I mean, cancer is a shitty thing to have or have happen to someone you love, but everyone has to die of something eventually. My take is that people are avoiding heart disease and therefore surviving long enough to give cancer the chance to claim first place. Cancer is shitty, but longer lives isn’t.

Edit to add: overall life expectancy in the US has risen by 10 years since 1960. That’s great.


Yeah, it’s kind of news that says, “we’re beating heart disease!” Better diet, better exercise…we might still be fat, but that’s a good indicator that in some ways, we’re beating it back.

Cancer’s next on the list, then, but that’s a…complex nut. Which cancers? Which populations? Genetic or environmental factors?

Looks like lung cancer is a leader there (for both genders in the binary), and there’s a lot of environmental stuff that goes into lung cancer, so it looks VERY preventable. Though I tend to think the arc has turned for both smoking and radon, which seem to (still) be the leading causes.


I looked at a World Life Expectancy site and saw that the US had been trending downward in its world rank for life expectancy. In 1960 it ranked 15th for females and 23rd for males and was, in 2015, ranking 33rd for both males and females.
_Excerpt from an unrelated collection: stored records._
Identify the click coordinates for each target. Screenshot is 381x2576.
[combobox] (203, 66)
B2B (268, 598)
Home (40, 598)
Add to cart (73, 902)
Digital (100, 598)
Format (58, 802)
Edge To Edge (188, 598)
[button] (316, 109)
That’s what I figured as well… Especially since cancer death rates have been slowly, but steadily declining.
Cancer Death Rate Continues Steady Drop

More than 1.7 million cancer deaths averted between 1991 and 2012

As a percentage of the population, Cancer deaths went from 0.14% in 1950 to 0.19% in 2011; Heart disease went from 0.35% in 1950 to 0.19% in 2011.
If one normalized for life expectancy, I doubt that there would be much change in the cancer rates.


If the US life expectancy is going up, but it’s rank is going down, that just means other countries are also doing better. Sounds like good new all around, really.


Precious few of us ever get our first choice.


On the one hand I’m glad I beat cancer. Admittedly I had a very mild form that doctors told me at the outset had a good chance of being cured, although I don’t take it lightly.

On the other hand there’s a terrible history of heart disease on both sides of my family…


I recall reading that if you live long enough your chances of contracting cancer approach 100%. If that’s true, wouldn’t increasing longevity cause higher cancer rates?

Why would this data be supplied without the context of life expectancy?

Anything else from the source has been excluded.